— Quoted passage —
---*---

Data Sources & Extraction
Deep dive into the dlt_extract action and available data sources
Data Sources & Extraction
VirtuousAI uses dlt (data load tool) under the hood for reliable data extraction. This guide covers how the dlt_extract action works and the available data sources.
How dlt_extract Works
The dlt_extract action:
- Resolves credentials from the specified connection
- Builds a dlt pipeline targeting your bronze data layer
- Extracts resources one at a time with checkpointing between each
- Writes Parquet files to S3 with Hive-style partitioning
- Tracks state for incremental extraction on subsequent runs
Per-Resource Checkpointing
Resources are extracted sequentially with state committed after each:
| Step | What Happens |
|---|---|
| 1 | Check cancellation flag |
| 2 | Build dlt source for single resource |
| 3 | Run extraction in thread pool |
| 4 | Commit dlt state |
| 5 | Update progress callback |
| 6 | Move to next resource |
This means if extraction is interrupted (worker crash, cancellation), it resumes from the last completed resource — not from the beginning.
Cancellation is cooperative — checked between resources. The current resource completes before graceful exit.
Available Sources
Shopify
Extract e-commerce data from Shopify stores.
Resources:
orders— Order data with line itemsproducts— Product catalogcustomers— Customer profilesinventory_items— Inventory levelscollections— Product collections
Configuration:
{
"kind": "dlt_extract",
"connectionRef": { "slug": "shopify" },
"definition": {
"source": "shopify",
"resources": ["orders", "products"],
"start_date": "2026-01-01",
"source_config": {
"items_per_page": 250
}
}
}Incremental Extraction:
- Orders: Uses
updated_atcursor - Products: Uses
updated_atcursor - Customers: Uses
updated_atcursor
REST API (Generic)
Extract data from any REST API endpoint.
Configuration:
{
"kind": "dlt_extract",
"connectionRef": { "id": "conn_rest_api" },
"definition": {
"source": "rest_api",
"resources": ["customers"],
"source_config": {
"base_url": "https://api.example.com/v1",
"endpoints": {
"customers": {
"path": "/customers",
"paginate": {
"type": "cursor",
"cursor_param": "after"
}
}
}
}
}
}Klaviyo
Extract email and SMS marketing data from Klaviyo.

---*---

— Data below —
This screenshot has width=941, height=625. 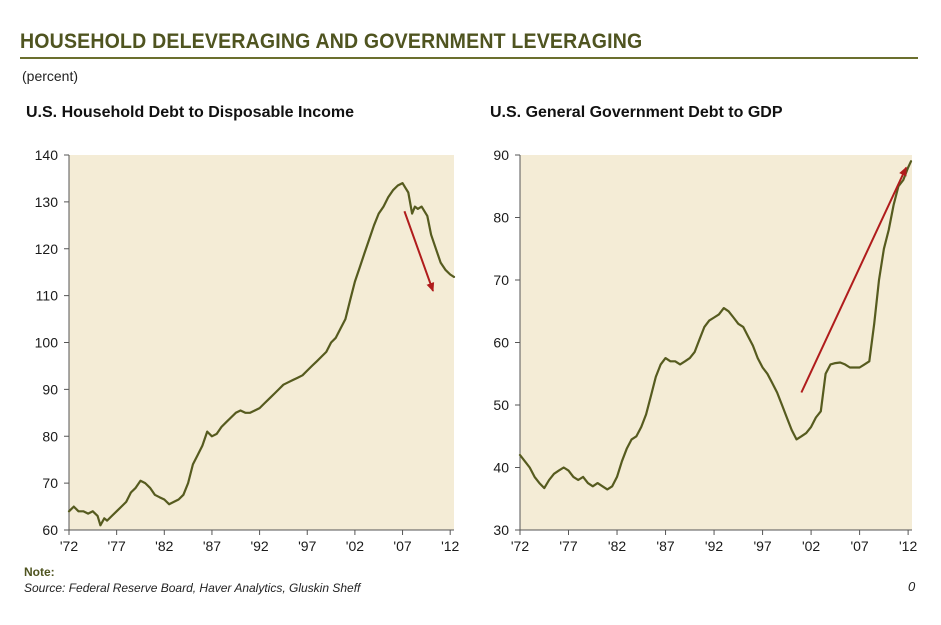 What do you see at coordinates (501, 530) in the screenshot?
I see `y-tick-label: 30` at bounding box center [501, 530].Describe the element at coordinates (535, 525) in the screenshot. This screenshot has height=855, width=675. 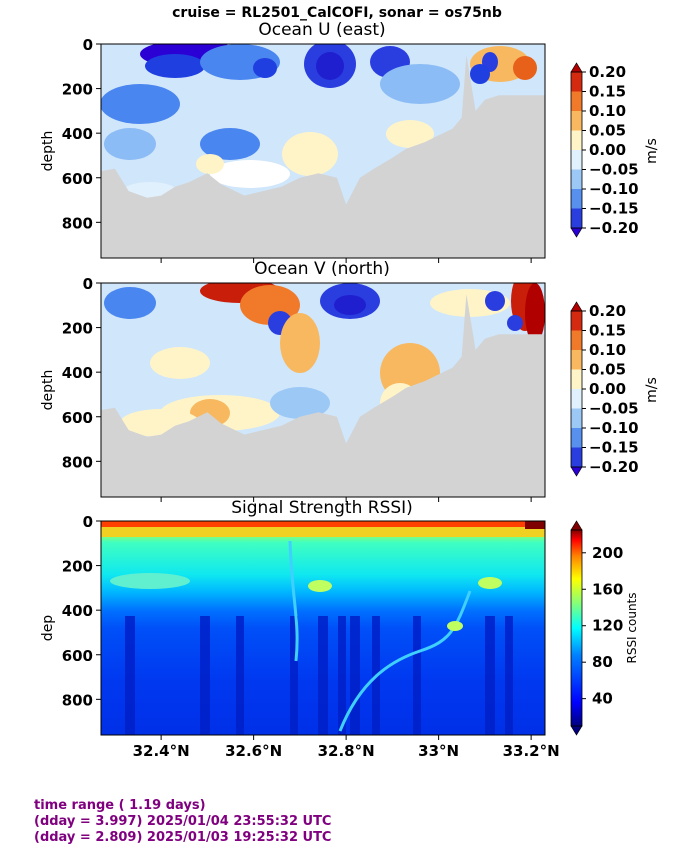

---*---

— Try it —
Reproduce the passage of the dlt data extraction guide that begins with the words containing "Cancellation is cooperative" and ends with "from Shopify stores.".

— Response area —
Cancellation is cooperative — checked between resources. The current resource completes before graceful exit.
Available Sources
Shopify
Extract e-commerce data from Shopify stores.